Following a recent trend of conserving islands, part of Northern Ontario’s plentiful untouched wilderness has been purchased by a local group devoted to the study of natural areas.
On one of the Thunder Bay Field Naturalists’ hikes amid the wilderness that surrounds Lake Superior, participants will hear fascinating lectures about the natural history and resources of the region – but this organization also puts its money where its mouth is. In March of 2012, it was announced that the Naturalists has successfully completed the purchase of a large portion of Bowman Island, a sprawling piece of woodland in a remote corner of the lake. Buying this land, which had been publically listed with a local brokerage, completes the protection of the island, as the remainder is virtually all owned by the Crown.

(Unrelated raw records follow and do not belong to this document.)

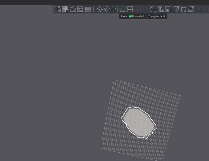Select the Text shape tool
209x161 pixels.
tap(160, 9)
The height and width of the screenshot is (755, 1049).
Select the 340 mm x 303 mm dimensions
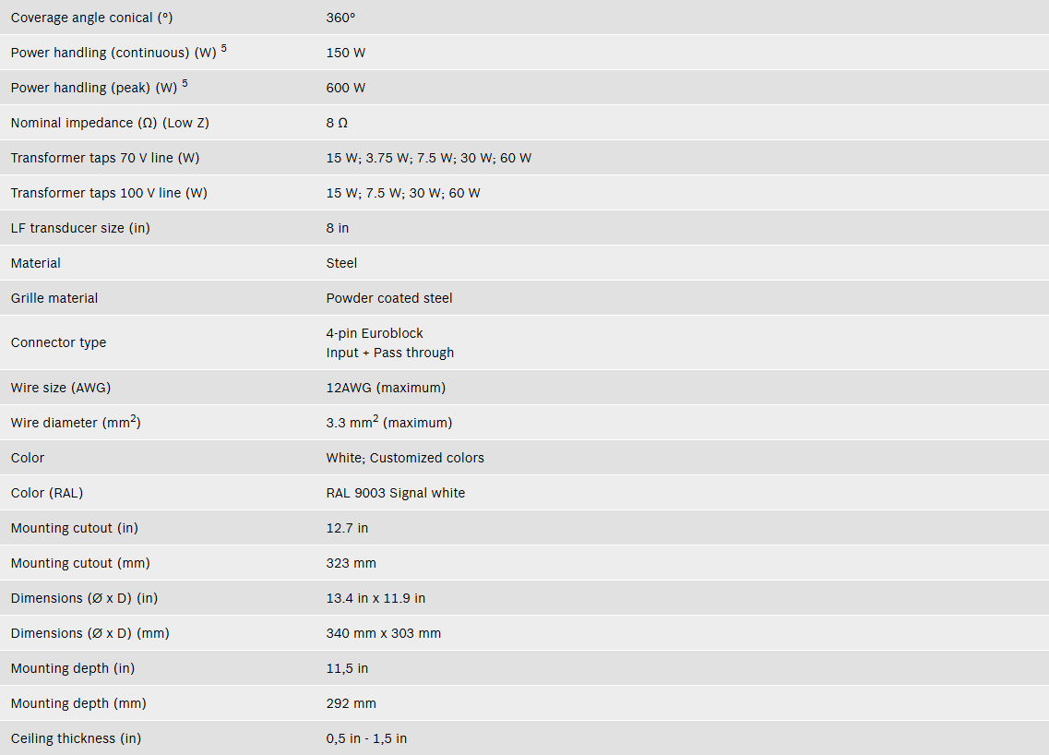(x=383, y=633)
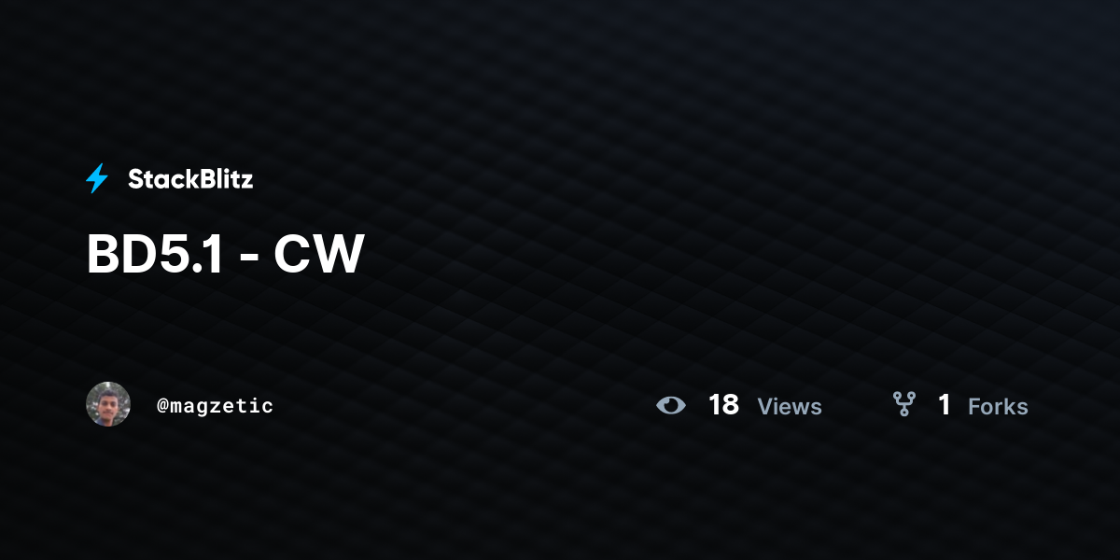Click the BD5.1 part of the title
The image size is (1120, 560).
[x=155, y=255]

Established in the 1930’s by several environmentally-minded military personnel, Major L.S. Dear and Colonel S.C. Young, the Naturalists quickly became Northern Ontario’s organization of choice for those interested in bird watching, botany, and nature hikes. It flourished around the Lakehead region throughout the 20th century, and gradually transformed into an active participant in environmental projects, allied with larger groups like the Nature Conservancy of Canada and the World Wildlife Fund. Its founders could hardly have anticipated such a great success – the Naturalists now have more than 1,000 acres of wilderness under their direct management.

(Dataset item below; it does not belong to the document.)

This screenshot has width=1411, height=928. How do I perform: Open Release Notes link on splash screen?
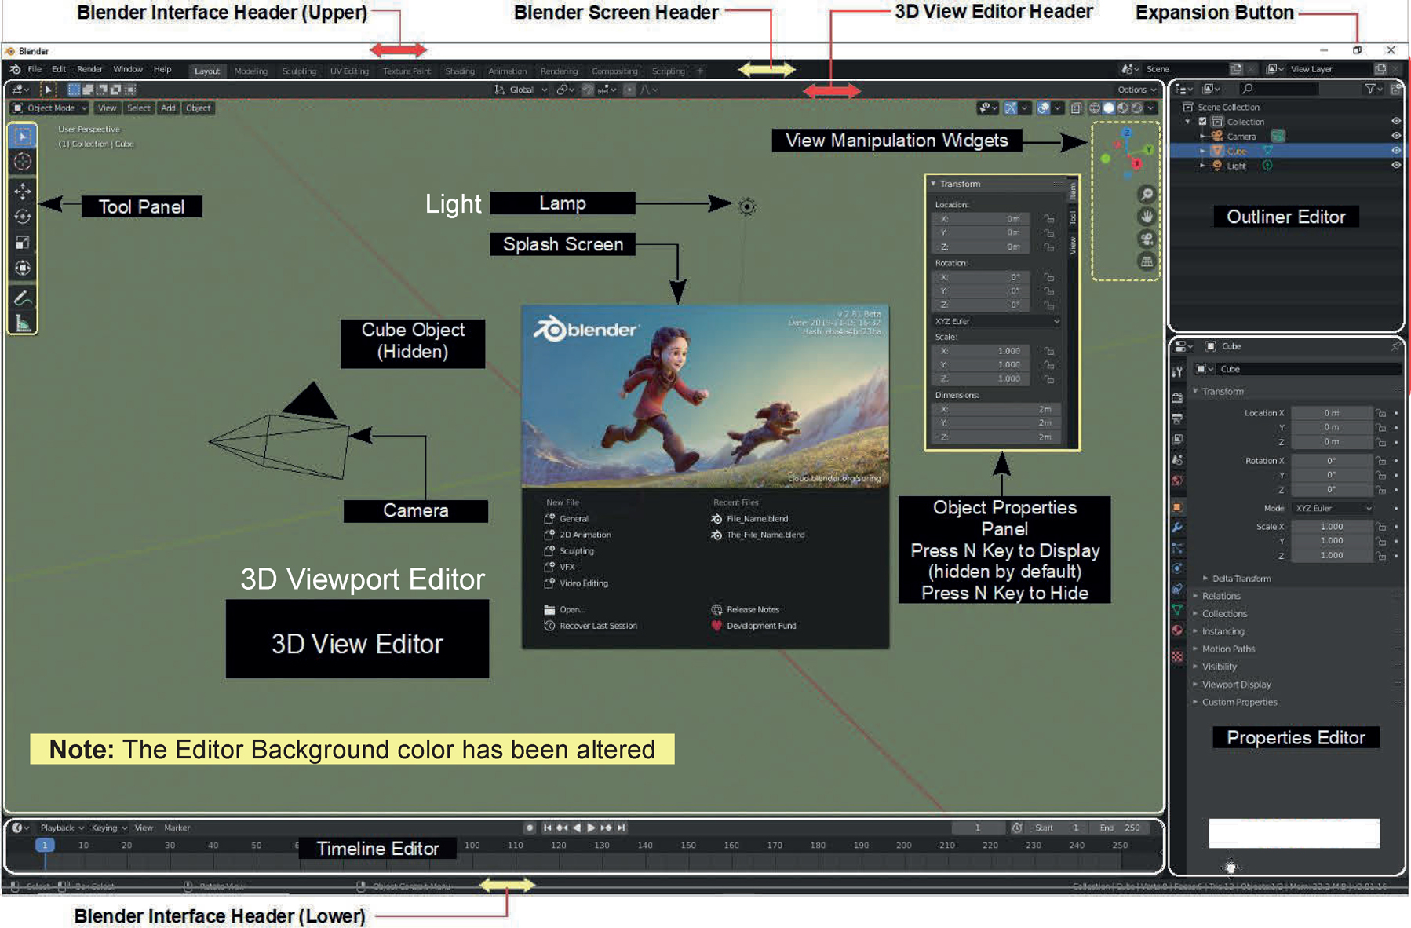pos(752,609)
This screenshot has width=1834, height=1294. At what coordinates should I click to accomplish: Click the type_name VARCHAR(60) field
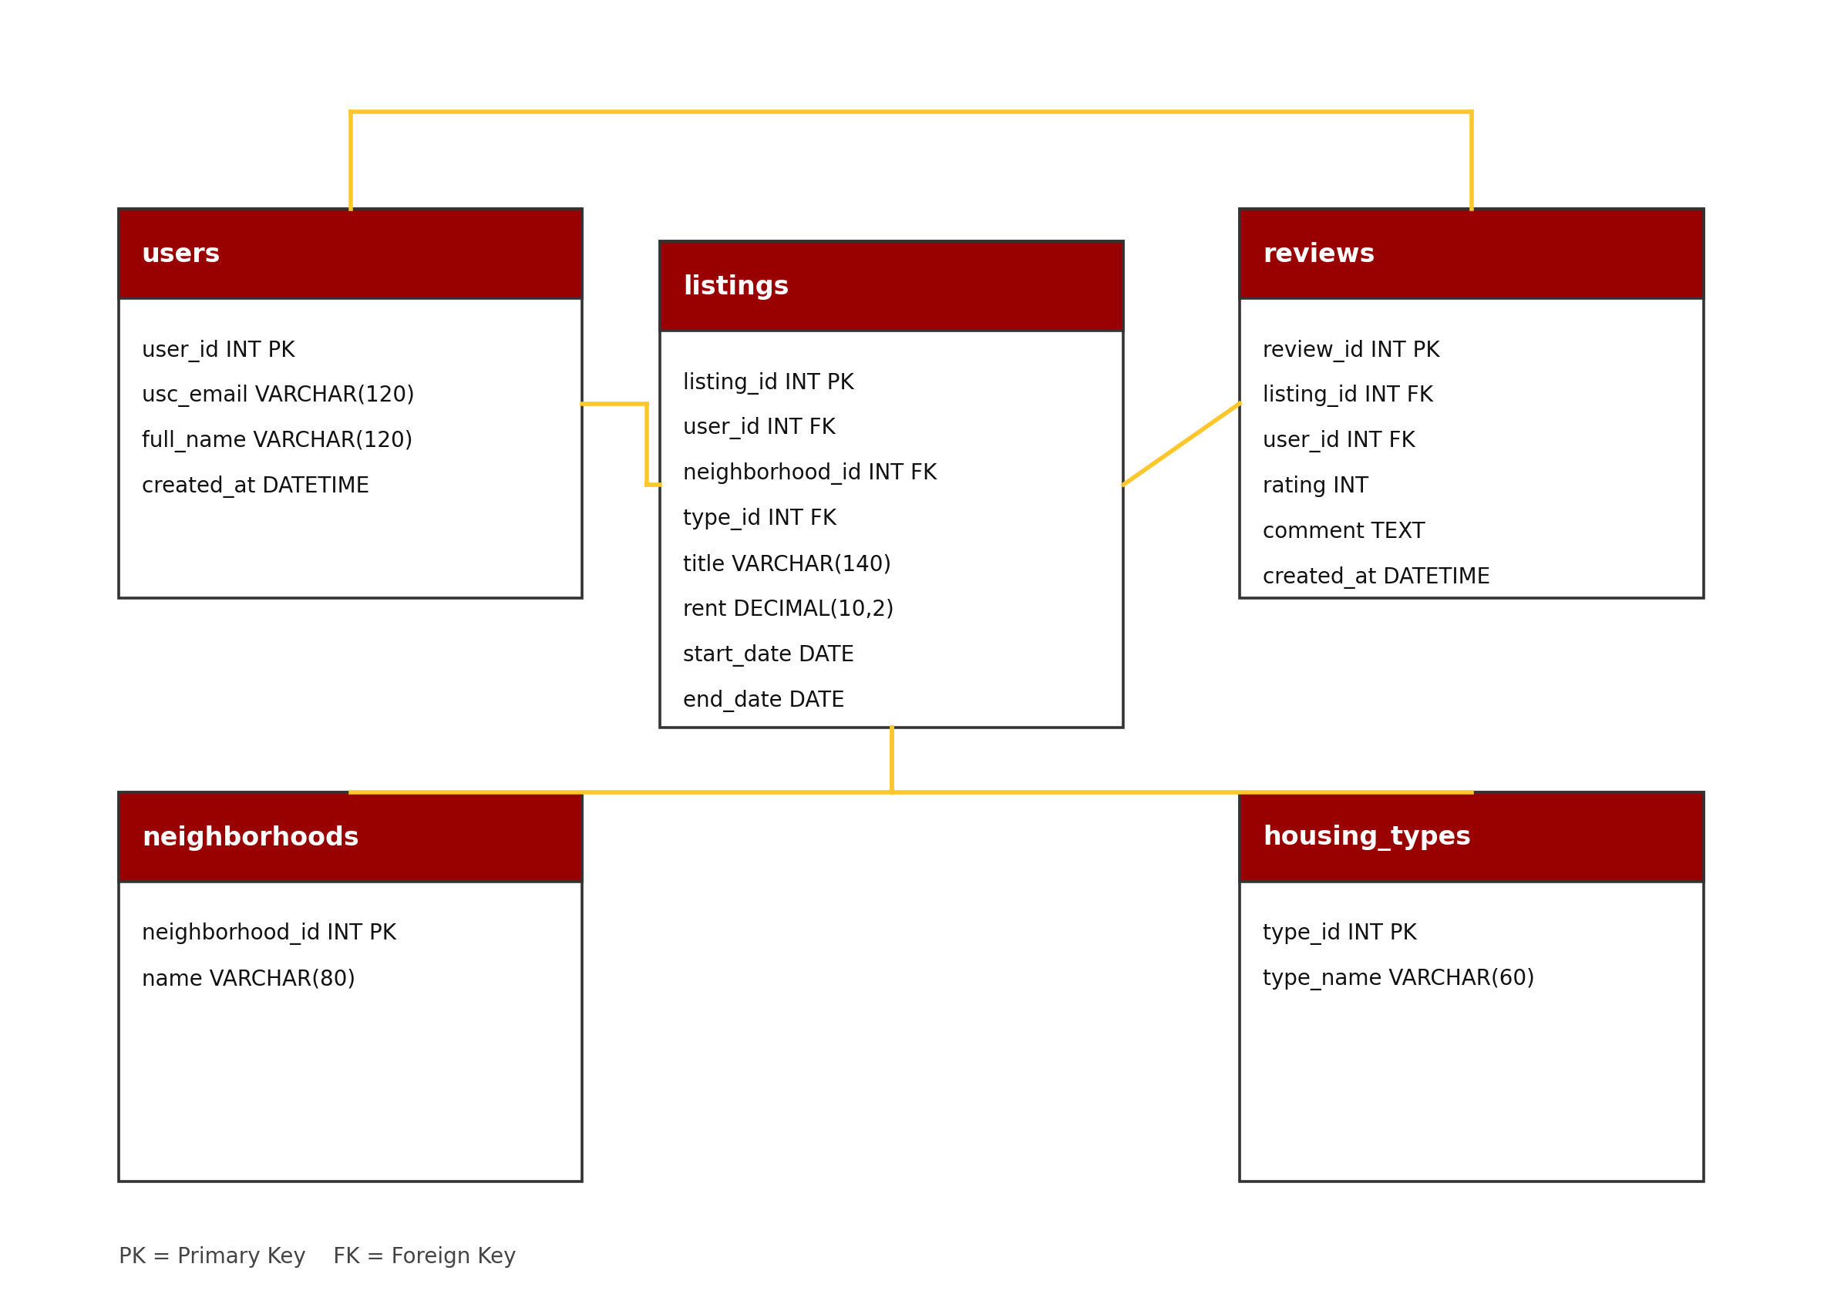pos(1398,978)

A significant portion of that protected wilderness takes the form of islands in Lake Superior. The land on Bowman Island was of particular interest to the group because they happened to own its neighbour, Paradise Island, and intended to incorporate Bowman into an already-established nature reserve. The 60-acre Paradise Island was purchased by the Naturalists in late 2007 for $320,000, through a combination of donations, government assistance, and in-kind gifts from landowners. The island is highly unique, as it’s chilly, unsheltered location has created an arctic-style environment with flora typically seen only at higher latitudes, like crowberry and lichens.

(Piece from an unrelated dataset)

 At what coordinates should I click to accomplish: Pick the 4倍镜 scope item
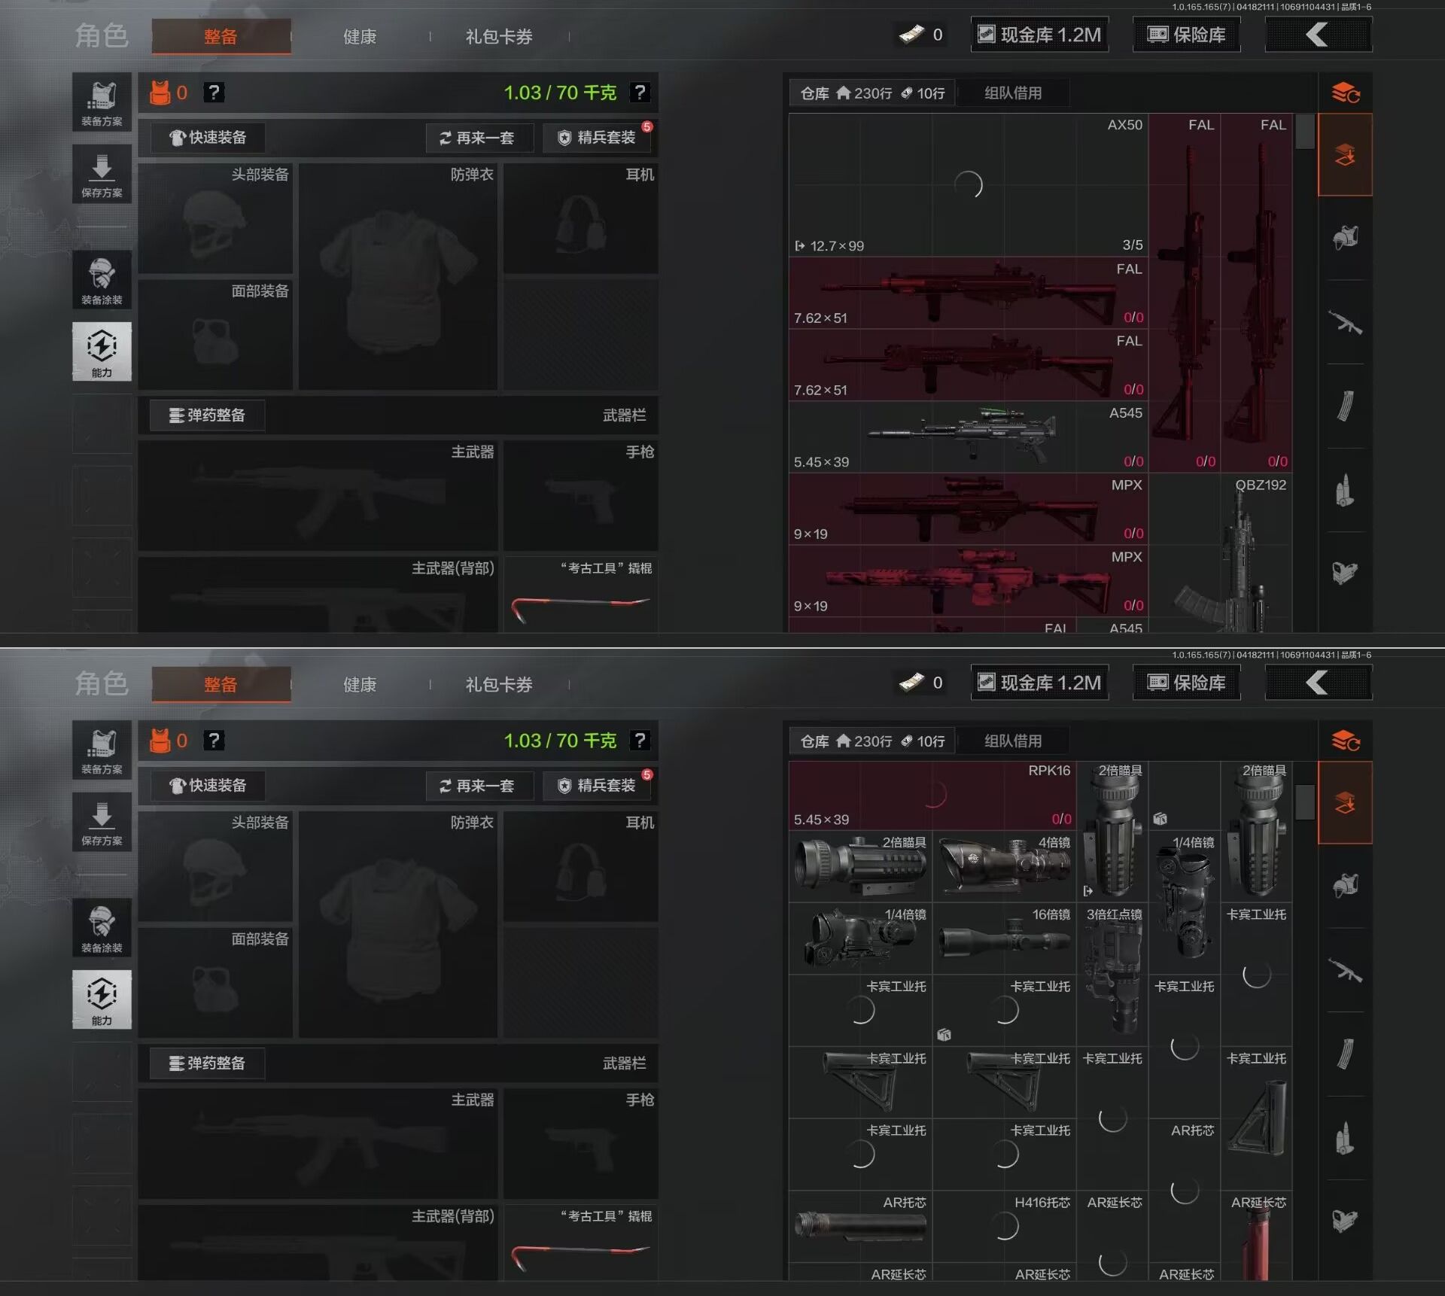coord(1004,866)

Another island under the Naturalists’ domain is the tiny Hare Island, a 4.5 acre speck that, despite its small size, is an important bird habitat and even has a resident pair of Bald Eagles. This island, which was publically listed for sale as a place to build a vacation cottage, was purchased by the group in 2008, through the financial assistance of the friends and family of Gordon and Elizabeth McLaren, two of the earliest members of the group who were there for its 1933 beginnings. With the new acquisition of Bowman Island making three isles under protection, the Thunder Bay Field Naturalists are adding to a legacy that has flourished for almost 80 years, and will no doubt continue for many more.